Co-crystallisation of the ‘long’ Vsr protein was performed with several oligonucleotides designed to self-anneal as a continuous nicked duplex, generating the dcm-Vsr endonuclease reaction product sequence (5′-C-OH-3′ 5′-p-T-p-A-p-G-p-G-3′/3′-G-p-G-p-T-pMe5C-p-C) at the abutment of consecutive oligonucleotides. There was an absolute requirement for a 5′ phosphate group to achieve crystallisation. The Vsr–DNA complexes were obtained by mixing the protein with the annealed oligonucleotides with a slight excess of DNA (DNA to protein 1.1:1 molar ratio) prior to dilution to obtain a final buffer concentration of 50 mM HEPES pH 7.0 and 150 mM NaCl. The complex was then concentrated using a Vivaspin 500 device (MW cut-off 5000 Da; Vivascience) to the required protein concentration. Small crystals containing ‘long’ Vsr were obtained in microbatch experiments at 16°C with self-annealing oligonucleotides 12 bases in length, in either 15% PEG 4000, 0.1 M sodium citrate pH 5.6, 0.2 M sodium acetate and 25 mM HEPES pH 7.0 or 15% PEG 4000, 0.1 M Tris–HCl pH 8.5, 0.2 M sodium acetate and 25 mM HEPES pH 7.0 at a protein concentration of 4 mg/ml, but only gave weak diffraction to 8 Å. Experiments with the ‘short’ Vsr protein also gave crystals with a self-annealing 12mer (5′-pTpApGpGpCp5meCpTpGpGpApTpC-3′) using the microbatch method at 14°C in 25 mM HEPES pH 7.0, 75 mM NaCl, 15% PEG 8000, 50 mM sodium cacodylate pH 6.5, 75 mM ammonium sulphate and 10% glycerol, with a protein concentration of 2.5 mg/ml. These crystals diffracted to beyond 4 Å on a rotating anode source and had space group P61 or P65 with unit cell dimensions a = 102.81 Å, c = 64.29 Å. Isomorphous crystals were obtained using a second 12mer in which thymine was replaced by 5-iodo-uracil (5′-pTpApGpGpCp5meCp5IUpGpGpApTpC-3′).
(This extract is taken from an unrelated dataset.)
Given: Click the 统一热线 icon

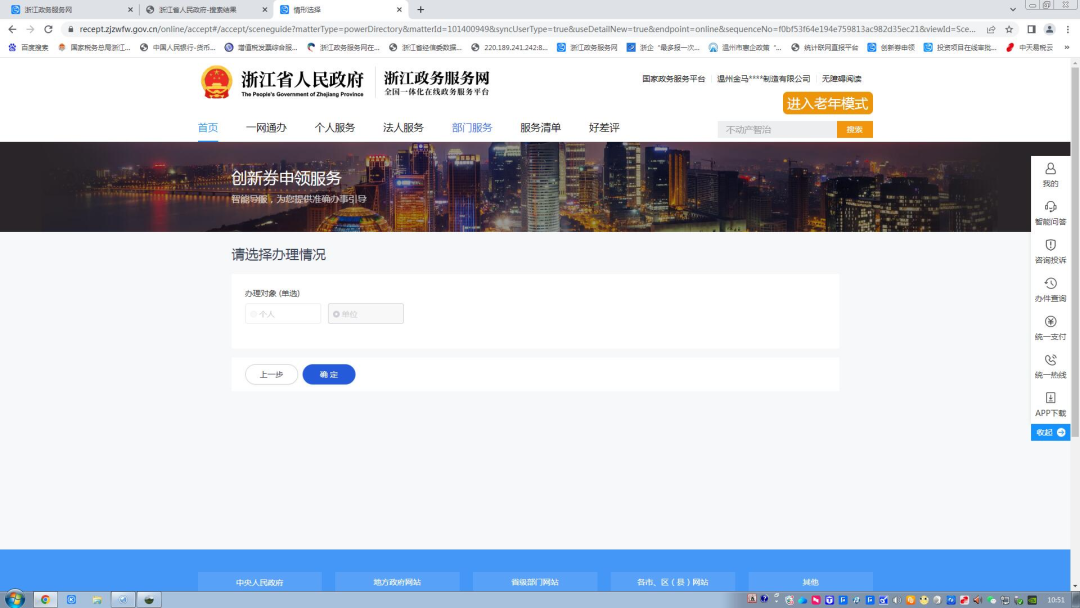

Data collection, structure determination and refinement
Native data to 2.75 Å were collected on a CCD detector with 0.933 Å radiation on ID14-2 at the ESRF Synchrotron, Grenoble, France. Diffraction images were processed using MOSFLM (17) and the data merged, scaled and reduced using programs of the CCP4 suite (18). Data to 3.3 Å were collected for a co-crystal with an iodinated oligo. Parameters for the data collection and processing are given in Table 1. The data collection statistics for the native data are acceptable and there is no indication of twinning; however, the data do show an unusually high inherent temperature factor as estimated from Wilson plots (∼105 Å2).
Table 1. Crystallographic statistics.
| Data collection |
All data (outer shell) |
| Resolution range | 50.0–2.75 (2.9–2.75) |
| Rmerge | 0.070 (0.384) |
| I/σ(I) | 6.9 (2.0) |
| Completeness (%) | 99.0 (100) |
| Multiplicity | 4.9 (5.0) |
| No. of unique reflections |
10 084 (1464) |
| Structure refinement |
|
| No. of atoms (protein) | 2942 |
| No. of atoms (all) | 3086 |
| Resolution range | 24.7–2.8 |
| Rcryst | 0.287 |
| Rfree | 0.356 |
| Real-space correlation | 0.90 (protein); 0.87 (DNA) |
| Real-space R-factor | 0.1 (protein); 0.13 (DNA) |
| RMS deviation of bond lengths from ideality (Å) | 0.008 |
| RMS deviation of bond angles from ideality (°) | 1.306 |
The structure of the E.coli Vsr-dcm endonuclease–DNA complex was determined by molecular replacement using AMoRe (19) with the structure of the isolated enzyme (PDB code 1CW0) which was very kindly released ahead of schedule by Dr Kosuke Morikawa. A single solution was obtained in the rotation function, and gave a clear translation function solution in P61 (correlation coefficient = 31.2, 17.5 higher than the next solution), but not in P65 (highest correlation coefficient = 15.3, only 0.2 higher than the next solution) defining the correct enantiomorph of the space group. The native self-rotation functions indicated non-crystallographic 2-fold symmetry perpendicular to the crystallographic 61 axis; however, a second molecular replacement solution for the protein could not be found (best correlation coefficient = 27.1, only 0.2 higher than the next solution). Subsequently, this non-crystallographic 2-fold pseudo-symmetry can be understood to arise from the DNA superhelix.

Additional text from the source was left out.